— BEGIN SELECTED EXCERPT —

I spent a week in Baku with two other Commentary writers (one is also an editor), and we agreed with each other about practically everything. I can't think of any other magazine staff where that would be possible. National Review, no. The New Republic, no. Although I agree with writers at both those magazines about some things.
Don't blame the magaznie for what I write. Blame me. And maybe read the magazine more even if you think we're often wrong. We're not your enemies, and at the end of the day we're not all that different from you. We're not Rush Limbaughs or Sean Hannitys. You know?
Posted by: Michael J. Totten at September 22, 2008 10:04 pm
In case you aren't aware, Commentary is the left-most right-of-center magazine in the country.
If you say so. I admit, I only read their blog. But I find written articles in the National Review and the Weekly Standard that seem written from an objective tone and that make fair arguments. Not regularly, but either occasionally or a little more than that.
Similarly, at the Corner and the Standard blog - there are some outright mouth-foamers and hacks, but there's also some neutral/interesting stuff.
I seem to never see anything on Contentions demonstrating this relative moderation on domestic policy, and their foreign policy principles to me seem very, very aggressive.
They seem focused, to me: a) on foreign affairs, sometimes informative - but the most right-wing, if militarism is right wing, of any of the mainstream conservative places -
and b) on domestic policy, either militantly hostile to democrats and centrists alike, or else entirely absent. Not obviously distinguishable from places like the Ace of Spades that serve explicitly as weapons against domestic opponents.

— END SELECTED EXCERPT —
— BEGIN DATA BLOCK —

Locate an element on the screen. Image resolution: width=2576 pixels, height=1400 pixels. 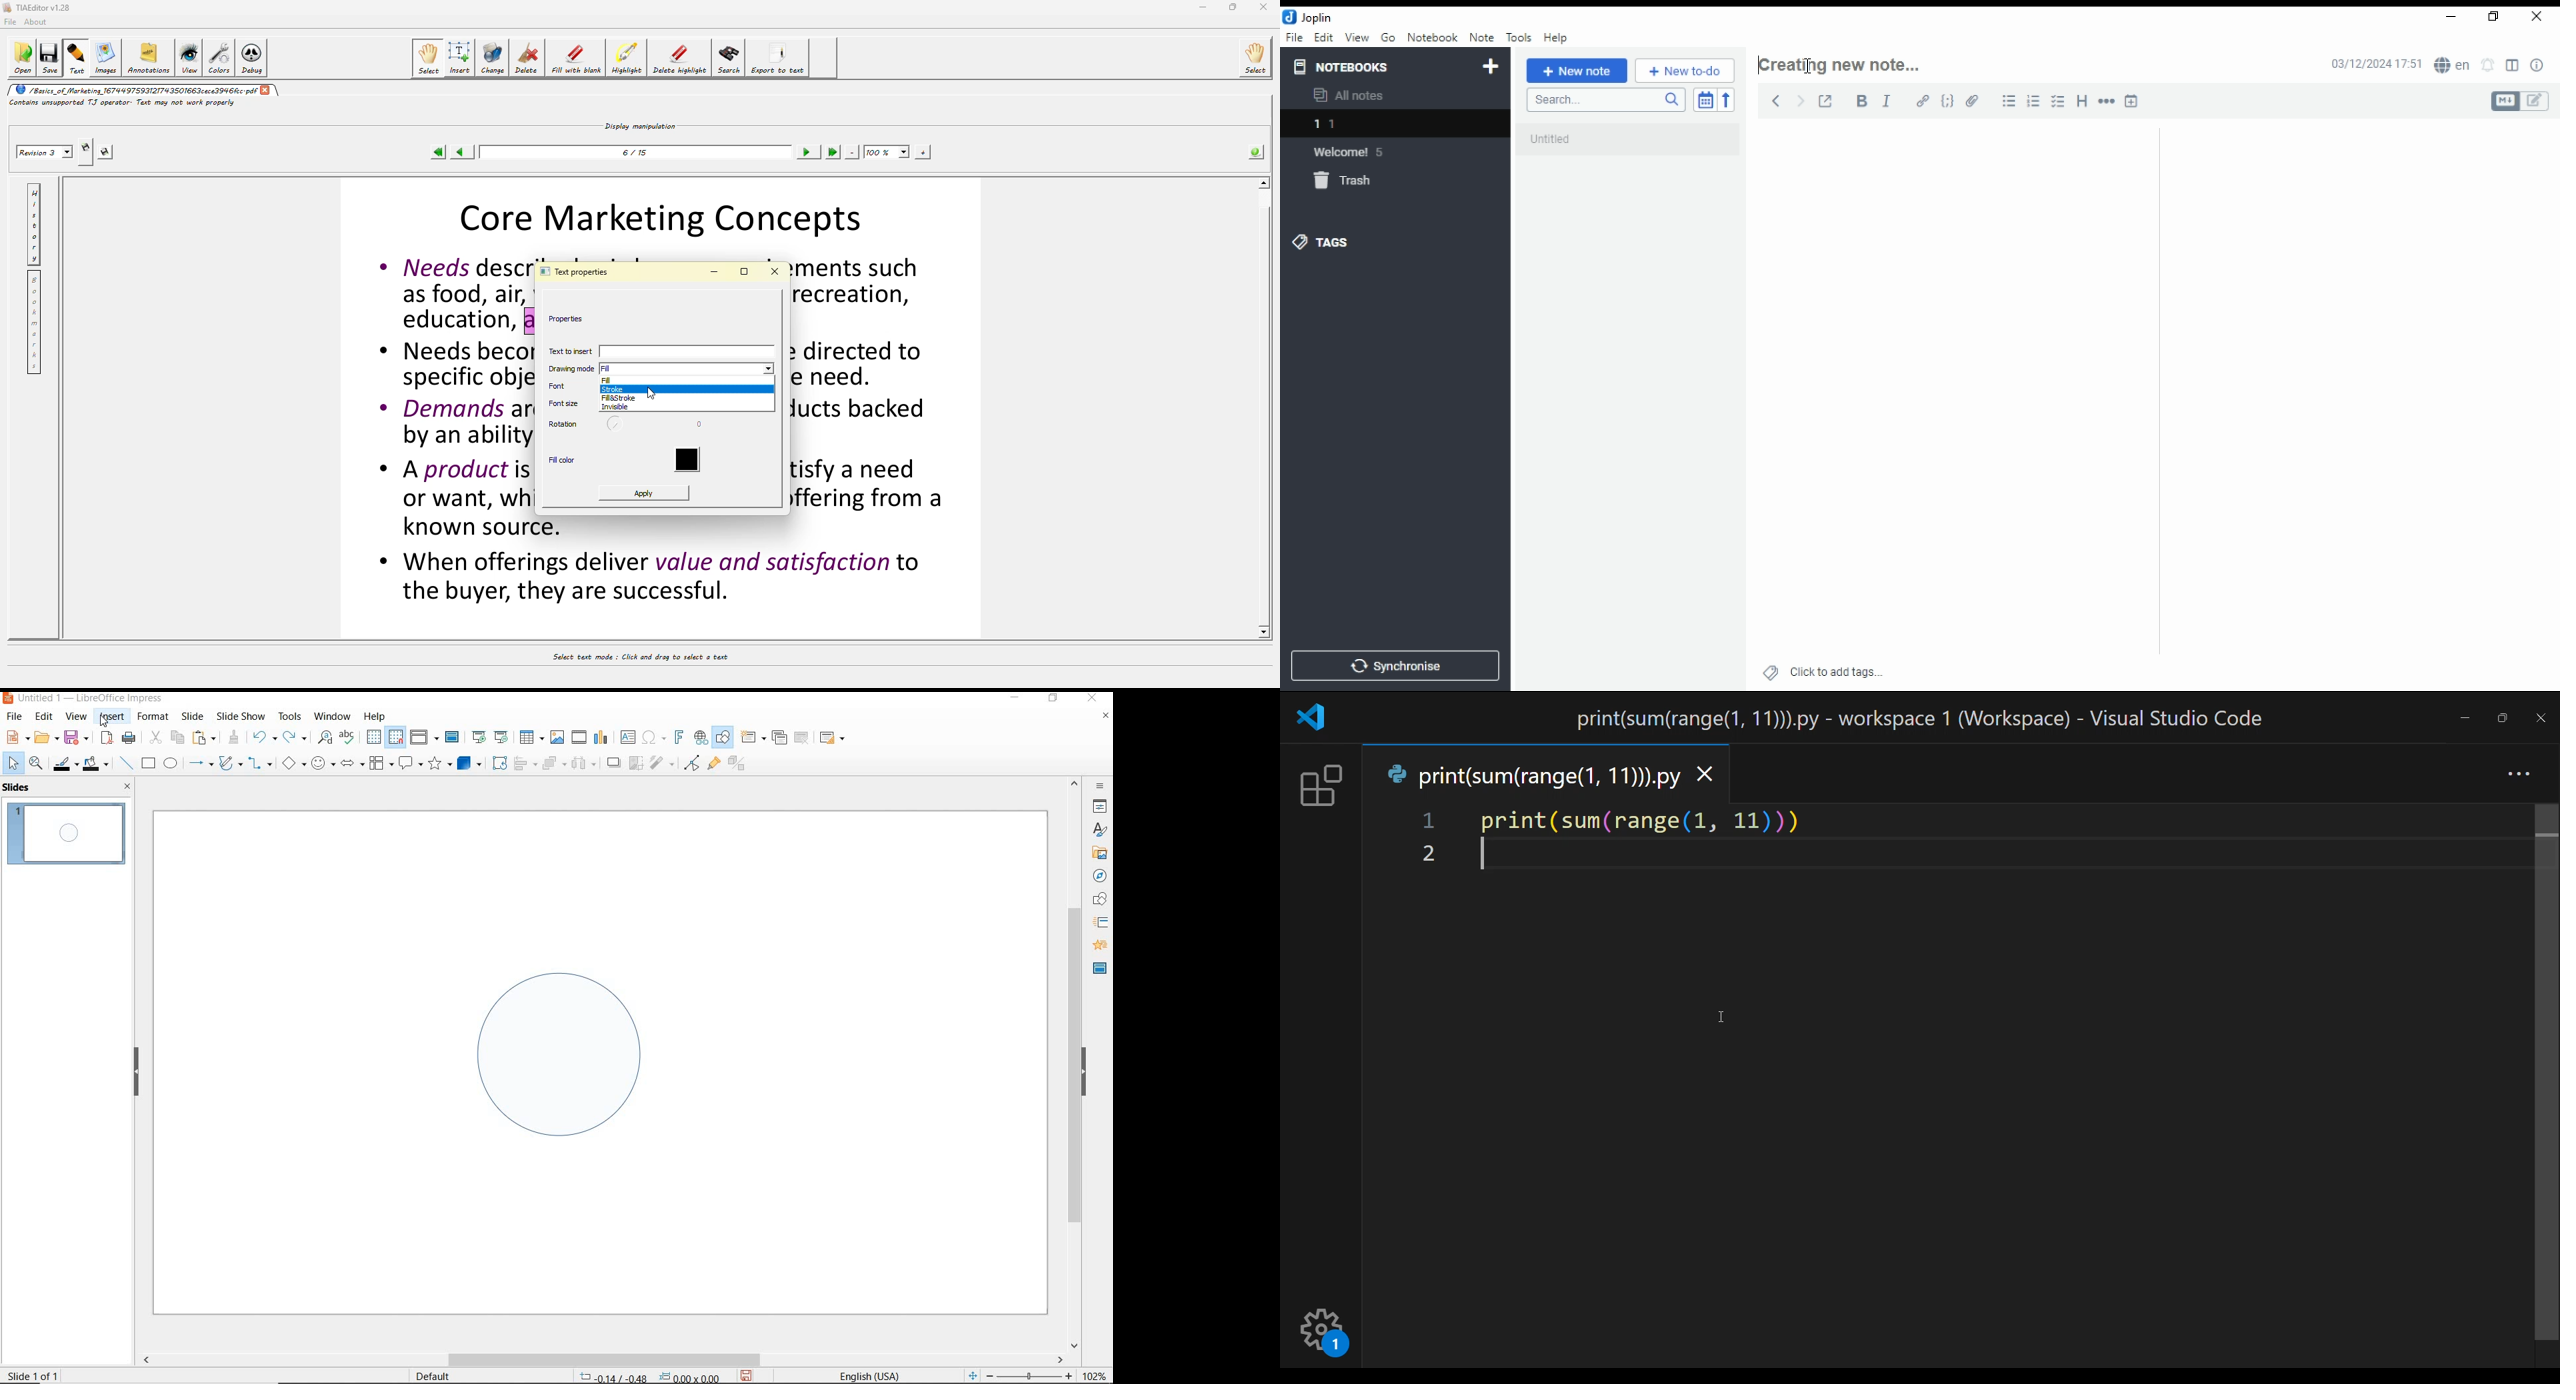
heading is located at coordinates (2083, 102).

— END DATA BLOCK —

THE TASKS:
[1] Rewrite the Commentary thread from "Don't blame the" up to and including "Hannitys. You know?", replacing "enemies" with "opponents".
[2] In the Commentary thread, how long did the writer spend in Baku with two other Commentary writers?
[3] Continue the Commentary thread from the point where it stops.

SET OF ANSWERS:
[1]
Don't blame the magaznie for what I write. Blame me. And maybe read the magazine more even if you think we're often wrong. We're not your opponents, and at the end of the day we're not all that different from you. We're not Rush Limbaughs or Sean Hannitys. You know?

[2] A week.

[3]
I must be missing something. Maybe the magazine pieces are less pugilistic?
Posted by: glasnost at September 23, 2008 8:04 am
The 'right-wing' frame on Commentary isn't perfect. They have a distinct philosophy there, I see how it fits yours, and it's arguably radical enough to be hostile to pretty much the entire foreign policy establishment, left and right alike.
Posted by: glasnost at September 23, 2008 8:07 am
Glasnost: it's arguably radical enough to be hostile to pretty much the entire foreign policy establishment, left and right alike.
Oh, please.
Posted by: Michael J. Totten at September 23, 2008 9:18 am
I mean, really, Glasnost, let me know when Commentary starts publishing anything remotely like this.
That kind of crap is all over just about every left-of-center publication out there except for The New Republic. (The New Republic represents the right-wing of the left. It's for sane people.)
Posted by: Michael J. Totten at September 23, 2008 9:45 am
For one thing, there were other ways to get on the right side of Arab public opinion than this very bloody path.
I think this section here illustrates the main disagreement I have with you, glasnost. And the reason why we will probably never agree on much when it comes to the WoT. You seem to think that it is America's job to get on the good side of Arabs. Isn't that another way of saying that US actions are the cause of Arab terrorism? That is *exactly* the type of thinking that needs to be thoroughly and resoundingly smashed.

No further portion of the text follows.